Our results largely confirmed that image search results perpetuate gender stereotypes. While there were a few warm character traits that returned a gender-balanced set of images (e.g., “caring,” “communicative”), that was only true of traits that had positive connotations, and are arguably traits that, while “warm,” actually help us achieve our goals. On the other hand, warm traits with negative connotations (e.g., “shy,” “insecure”) were always more likely to retrieve images of women. In addition, while the four regional servers of Bing do not serve up the same images in response to a given query (average overlap between any two regions was around half), the patterns of gender distributions in the images retrieved for warm versus agentic traits was quite consistent. In other words, gender biases in image search results were not restricted to a particular regional market.
Having documented the gender biases inherent in image search algorithms, what can we do? We hope that our work inspires search developers to think critically about each stage of the engineering process and how and why biases could enter them. We also believe that developers using APIs like Bing — which we used to conduct our research — need to be aware that any existing biases will be carried downstream into their own creations. We also believe that it is possible to develop automated bias detection methods, such as using image recognition techniques to check who is – and who is not – represented in a set of results. Search engine companies like Google and Microsoft should prioritize this work, as should journalists, researchers, and activists.
Finally, users can benefit from being more “bias-aware” in their interactions with search algorithms. We are currently experimenting with ways to trigger user awareness during interactions with search services. Users need to be made aware not just of potential problems with algorithmic results, but also with some idea of how these algorithms work.
This is easier said than done.
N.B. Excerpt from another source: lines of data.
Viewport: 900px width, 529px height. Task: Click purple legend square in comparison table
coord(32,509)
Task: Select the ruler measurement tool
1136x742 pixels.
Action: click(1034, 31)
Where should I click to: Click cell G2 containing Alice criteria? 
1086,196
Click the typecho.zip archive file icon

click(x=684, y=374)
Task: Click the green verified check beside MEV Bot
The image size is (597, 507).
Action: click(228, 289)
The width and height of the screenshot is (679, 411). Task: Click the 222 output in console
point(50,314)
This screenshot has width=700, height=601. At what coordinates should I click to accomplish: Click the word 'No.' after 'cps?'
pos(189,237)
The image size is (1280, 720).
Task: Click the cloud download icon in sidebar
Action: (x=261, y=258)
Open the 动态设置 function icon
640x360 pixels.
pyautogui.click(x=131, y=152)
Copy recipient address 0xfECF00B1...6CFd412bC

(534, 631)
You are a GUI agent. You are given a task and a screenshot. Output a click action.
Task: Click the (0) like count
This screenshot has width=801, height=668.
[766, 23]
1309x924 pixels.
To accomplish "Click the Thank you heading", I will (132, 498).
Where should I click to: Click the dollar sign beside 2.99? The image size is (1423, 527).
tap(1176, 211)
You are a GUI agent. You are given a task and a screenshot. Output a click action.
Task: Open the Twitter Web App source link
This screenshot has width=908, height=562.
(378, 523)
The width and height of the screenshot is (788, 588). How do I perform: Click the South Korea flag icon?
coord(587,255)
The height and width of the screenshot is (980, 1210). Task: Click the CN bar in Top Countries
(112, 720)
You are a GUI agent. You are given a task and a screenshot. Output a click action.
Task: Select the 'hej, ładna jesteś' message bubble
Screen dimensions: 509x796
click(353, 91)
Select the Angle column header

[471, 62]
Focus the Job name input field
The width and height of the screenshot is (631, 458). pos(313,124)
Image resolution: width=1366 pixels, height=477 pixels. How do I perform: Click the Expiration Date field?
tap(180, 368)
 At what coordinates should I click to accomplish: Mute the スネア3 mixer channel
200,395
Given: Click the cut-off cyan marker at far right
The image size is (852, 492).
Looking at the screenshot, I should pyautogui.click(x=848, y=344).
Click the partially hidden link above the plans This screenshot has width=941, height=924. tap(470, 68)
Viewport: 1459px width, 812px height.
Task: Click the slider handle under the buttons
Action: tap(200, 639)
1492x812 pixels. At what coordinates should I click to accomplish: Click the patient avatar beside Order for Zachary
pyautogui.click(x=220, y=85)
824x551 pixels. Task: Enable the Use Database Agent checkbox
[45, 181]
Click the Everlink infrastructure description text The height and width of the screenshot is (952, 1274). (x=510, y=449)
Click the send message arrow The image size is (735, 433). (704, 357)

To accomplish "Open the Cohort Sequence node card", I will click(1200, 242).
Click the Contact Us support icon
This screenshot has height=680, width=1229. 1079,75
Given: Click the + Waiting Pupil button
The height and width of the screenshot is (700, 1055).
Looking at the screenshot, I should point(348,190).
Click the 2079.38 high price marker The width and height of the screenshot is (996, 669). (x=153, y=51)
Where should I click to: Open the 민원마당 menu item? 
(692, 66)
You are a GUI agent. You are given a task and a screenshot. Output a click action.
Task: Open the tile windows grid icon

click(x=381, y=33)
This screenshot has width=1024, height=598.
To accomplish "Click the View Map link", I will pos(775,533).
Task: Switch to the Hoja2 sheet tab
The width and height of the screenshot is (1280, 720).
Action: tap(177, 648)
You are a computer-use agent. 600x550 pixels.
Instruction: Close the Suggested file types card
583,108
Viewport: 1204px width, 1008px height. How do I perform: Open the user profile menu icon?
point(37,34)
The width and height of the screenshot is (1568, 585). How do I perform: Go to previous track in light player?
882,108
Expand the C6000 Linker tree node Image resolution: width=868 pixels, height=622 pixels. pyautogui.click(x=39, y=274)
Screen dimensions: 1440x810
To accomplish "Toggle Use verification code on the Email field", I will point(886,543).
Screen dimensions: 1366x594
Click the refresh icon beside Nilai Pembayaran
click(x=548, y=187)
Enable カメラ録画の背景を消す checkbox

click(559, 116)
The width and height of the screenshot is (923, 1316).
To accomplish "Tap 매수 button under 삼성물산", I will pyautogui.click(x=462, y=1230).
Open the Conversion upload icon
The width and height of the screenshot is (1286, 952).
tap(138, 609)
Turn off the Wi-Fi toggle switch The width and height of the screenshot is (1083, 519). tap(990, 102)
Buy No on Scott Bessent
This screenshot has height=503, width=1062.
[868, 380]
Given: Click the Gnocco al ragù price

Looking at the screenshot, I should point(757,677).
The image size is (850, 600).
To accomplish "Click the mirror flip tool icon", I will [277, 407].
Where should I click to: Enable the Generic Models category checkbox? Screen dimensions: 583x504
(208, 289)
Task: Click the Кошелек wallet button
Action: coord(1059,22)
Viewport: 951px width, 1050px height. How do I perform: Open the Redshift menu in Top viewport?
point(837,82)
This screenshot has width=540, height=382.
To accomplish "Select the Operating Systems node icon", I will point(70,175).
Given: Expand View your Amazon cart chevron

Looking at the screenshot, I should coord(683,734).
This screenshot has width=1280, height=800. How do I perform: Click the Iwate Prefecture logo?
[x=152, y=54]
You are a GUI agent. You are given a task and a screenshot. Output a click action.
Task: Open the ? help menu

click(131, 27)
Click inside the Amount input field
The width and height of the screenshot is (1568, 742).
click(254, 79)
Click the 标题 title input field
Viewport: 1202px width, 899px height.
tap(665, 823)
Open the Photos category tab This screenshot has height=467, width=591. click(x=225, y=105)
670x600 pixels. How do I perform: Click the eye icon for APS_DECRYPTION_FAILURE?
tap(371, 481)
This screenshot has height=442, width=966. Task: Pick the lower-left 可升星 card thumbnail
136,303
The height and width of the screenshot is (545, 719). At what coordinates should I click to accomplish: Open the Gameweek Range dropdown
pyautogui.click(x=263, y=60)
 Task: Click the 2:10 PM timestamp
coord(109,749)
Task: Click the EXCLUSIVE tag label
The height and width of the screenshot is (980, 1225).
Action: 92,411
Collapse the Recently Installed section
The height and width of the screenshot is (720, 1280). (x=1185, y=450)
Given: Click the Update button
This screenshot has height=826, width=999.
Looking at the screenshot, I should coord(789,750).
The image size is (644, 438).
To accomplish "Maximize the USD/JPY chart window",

Decades of research has shown that users interacting with a computer system tend to approach it as they would any human actor. This means people apply social expectations to a system like Google. Google image search, of course, does not have a human in the loop, choosing relevant images in response to a query, and who would recognize the need to present results that are not blatantly stereotypical. A modern search engine’s decisions are driven by a complex set of algorithms that have been developed via machine learning. The user knows this; however, upon observing unexpected or offensive results, social expectations drive her to question if the underlying algorithms might be “racist” or “sexist.”
But our instinct to endow these systems with agency, to assume they are like us, may hinder our ability to change them. Like us, algorithms can be biased. The reasons can be complicated — bad or biased training data, reliance on proxies, biased user feedback — and the ways to address them may look little like the ways we address the biases in ourselves.